**EXERCISE:** Copy every record exactly as it appears in the data below.
=== DATA FOR REVIEW ===
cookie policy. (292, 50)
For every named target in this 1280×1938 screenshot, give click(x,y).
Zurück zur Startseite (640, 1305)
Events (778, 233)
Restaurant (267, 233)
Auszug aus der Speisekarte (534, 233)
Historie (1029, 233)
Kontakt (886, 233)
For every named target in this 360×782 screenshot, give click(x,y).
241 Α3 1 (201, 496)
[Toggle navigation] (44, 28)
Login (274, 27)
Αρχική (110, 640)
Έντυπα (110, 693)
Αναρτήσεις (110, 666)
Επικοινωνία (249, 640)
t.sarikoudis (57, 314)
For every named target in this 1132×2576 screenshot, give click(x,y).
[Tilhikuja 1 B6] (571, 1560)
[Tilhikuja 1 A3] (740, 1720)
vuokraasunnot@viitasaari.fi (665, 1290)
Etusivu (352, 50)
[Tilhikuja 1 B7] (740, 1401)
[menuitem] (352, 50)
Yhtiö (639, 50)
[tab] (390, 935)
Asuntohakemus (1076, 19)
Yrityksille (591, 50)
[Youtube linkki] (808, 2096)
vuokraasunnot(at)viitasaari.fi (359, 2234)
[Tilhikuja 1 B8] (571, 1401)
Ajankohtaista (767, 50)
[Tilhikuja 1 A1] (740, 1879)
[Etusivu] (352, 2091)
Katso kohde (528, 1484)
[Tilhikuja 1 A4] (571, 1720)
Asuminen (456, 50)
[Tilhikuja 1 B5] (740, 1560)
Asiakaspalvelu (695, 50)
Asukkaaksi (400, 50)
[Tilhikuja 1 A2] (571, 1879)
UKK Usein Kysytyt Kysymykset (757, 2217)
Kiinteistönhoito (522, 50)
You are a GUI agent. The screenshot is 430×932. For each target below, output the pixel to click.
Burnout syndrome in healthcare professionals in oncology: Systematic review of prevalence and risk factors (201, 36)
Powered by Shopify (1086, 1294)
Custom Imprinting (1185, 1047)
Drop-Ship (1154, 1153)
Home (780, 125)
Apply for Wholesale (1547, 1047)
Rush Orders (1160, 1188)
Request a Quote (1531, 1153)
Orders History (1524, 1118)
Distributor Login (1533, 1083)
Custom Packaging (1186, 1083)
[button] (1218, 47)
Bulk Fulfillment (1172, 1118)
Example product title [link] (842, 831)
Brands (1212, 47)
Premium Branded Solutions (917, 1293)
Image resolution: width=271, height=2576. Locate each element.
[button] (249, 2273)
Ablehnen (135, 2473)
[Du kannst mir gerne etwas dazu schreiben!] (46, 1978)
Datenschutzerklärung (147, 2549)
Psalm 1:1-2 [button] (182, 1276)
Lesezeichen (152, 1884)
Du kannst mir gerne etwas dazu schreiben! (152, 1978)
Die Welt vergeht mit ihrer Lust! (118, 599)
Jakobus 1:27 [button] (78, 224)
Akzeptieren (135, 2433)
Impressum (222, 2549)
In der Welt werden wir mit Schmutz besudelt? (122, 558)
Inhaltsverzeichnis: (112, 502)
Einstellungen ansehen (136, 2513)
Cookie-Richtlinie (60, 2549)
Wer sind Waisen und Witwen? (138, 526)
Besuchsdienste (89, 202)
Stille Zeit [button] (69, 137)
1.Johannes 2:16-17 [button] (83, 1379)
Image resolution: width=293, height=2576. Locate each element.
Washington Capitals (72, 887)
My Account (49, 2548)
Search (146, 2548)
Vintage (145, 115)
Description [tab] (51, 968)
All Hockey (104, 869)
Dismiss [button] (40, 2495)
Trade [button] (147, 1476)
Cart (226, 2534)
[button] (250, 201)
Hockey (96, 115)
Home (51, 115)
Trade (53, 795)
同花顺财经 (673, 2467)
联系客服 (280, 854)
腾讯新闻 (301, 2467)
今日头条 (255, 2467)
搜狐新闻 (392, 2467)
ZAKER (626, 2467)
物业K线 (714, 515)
===
**RESPONSE TO THIS TASK:**
cookie policy. (292, 50)
For every named target in this 1280×1938 screenshot, give click(x,y).
Zurück zur Startseite (640, 1305)
Events (778, 233)
Restaurant (267, 233)
Auszug aus der Speisekarte (534, 233)
Historie (1029, 233)
Kontakt (886, 233)
For every named target in this 360×782 screenshot, give click(x,y).
241 Α3 1 (201, 496)
[Toggle navigation] (44, 28)
Login (274, 27)
Αρχική (110, 640)
Έντυπα (110, 693)
Αναρτήσεις (110, 666)
Επικοινωνία (249, 640)
t.sarikoudis (57, 314)
For every named target in this 1132×2576 screenshot, give click(x,y).
[Tilhikuja 1 B6] (571, 1560)
[Tilhikuja 1 A3] (740, 1720)
vuokraasunnot@viitasaari.fi (665, 1290)
Etusivu (352, 50)
[Tilhikuja 1 B7] (740, 1401)
[menuitem] (352, 50)
Yhtiö (639, 50)
[tab] (390, 935)
Asuntohakemus (1076, 19)
Yrityksille (591, 50)
[Youtube linkki] (808, 2096)
vuokraasunnot(at)viitasaari.fi (359, 2234)
[Tilhikuja 1 B8] (571, 1401)
Ajankohtaista (767, 50)
[Tilhikuja 1 A1] (740, 1879)
[Etusivu] (352, 2091)
Katso kohde (528, 1484)
[Tilhikuja 1 A4] (571, 1720)
Asuminen (456, 50)
[Tilhikuja 1 B5] (740, 1560)
Asiakaspalvelu (695, 50)
Asukkaaksi (400, 50)
[Tilhikuja 1 A2] (571, 1879)
UKK Usein Kysytyt Kysymykset (757, 2217)
Kiinteistönhoito (522, 50)
You are a GUI agent. The screenshot is 430×932. For each target below, output the pixel to click.
Burnout syndrome in healthcare professionals in oncology: Systematic review of prevalence and risk factors (201, 36)
Powered by Shopify (1086, 1294)
Custom Imprinting (1185, 1047)
Drop-Ship (1154, 1153)
Home (780, 125)
Apply for Wholesale (1547, 1047)
Rush Orders (1160, 1188)
Request a Quote (1531, 1153)
Orders History (1524, 1118)
Distributor Login (1533, 1083)
Custom Packaging (1186, 1083)
[button] (1218, 47)
Bulk Fulfillment (1172, 1118)
Example product title [link] (842, 831)
Brands (1212, 47)
Premium Branded Solutions (917, 1293)
Image resolution: width=271, height=2576. Locate each element.
[button] (249, 2273)
Ablehnen (135, 2473)
[Du kannst mir gerne etwas dazu schreiben!] (46, 1978)
Datenschutzerklärung (147, 2549)
Psalm 1:1-2 [button] (182, 1276)
Lesezeichen (152, 1884)
Du kannst mir gerne etwas dazu schreiben! (152, 1978)
Die Welt vergeht mit ihrer Lust! (118, 599)
Jakobus 1:27 [button] (78, 224)
Akzeptieren (135, 2433)
Impressum (222, 2549)
In der Welt werden wir mit Schmutz besudelt? (122, 558)
Inhaltsverzeichnis: (112, 502)
Einstellungen ansehen (136, 2513)
Cookie-Richtlinie (60, 2549)
Wer sind Waisen und Witwen? (138, 526)
Besuchsdienste (89, 202)
Stille Zeit [button] (69, 137)
1.Johannes 2:16-17 [button] (83, 1379)
Image resolution: width=293, height=2576. Locate each element.
Washington Capitals (72, 887)
My Account (49, 2548)
Search (146, 2548)
Vintage (145, 115)
Description [tab] (51, 968)
All Hockey (104, 869)
Dismiss [button] (40, 2495)
Trade [button] (147, 1476)
Cart (226, 2534)
[button] (250, 201)
Hockey (96, 115)
Home (51, 115)
Trade (53, 795)
同花顺财经 (673, 2467)
联系客服 (280, 854)
腾讯新闻 (301, 2467)
今日头条 (255, 2467)
搜狐新闻 (392, 2467)
ZAKER (626, 2467)
物业K线 (714, 515)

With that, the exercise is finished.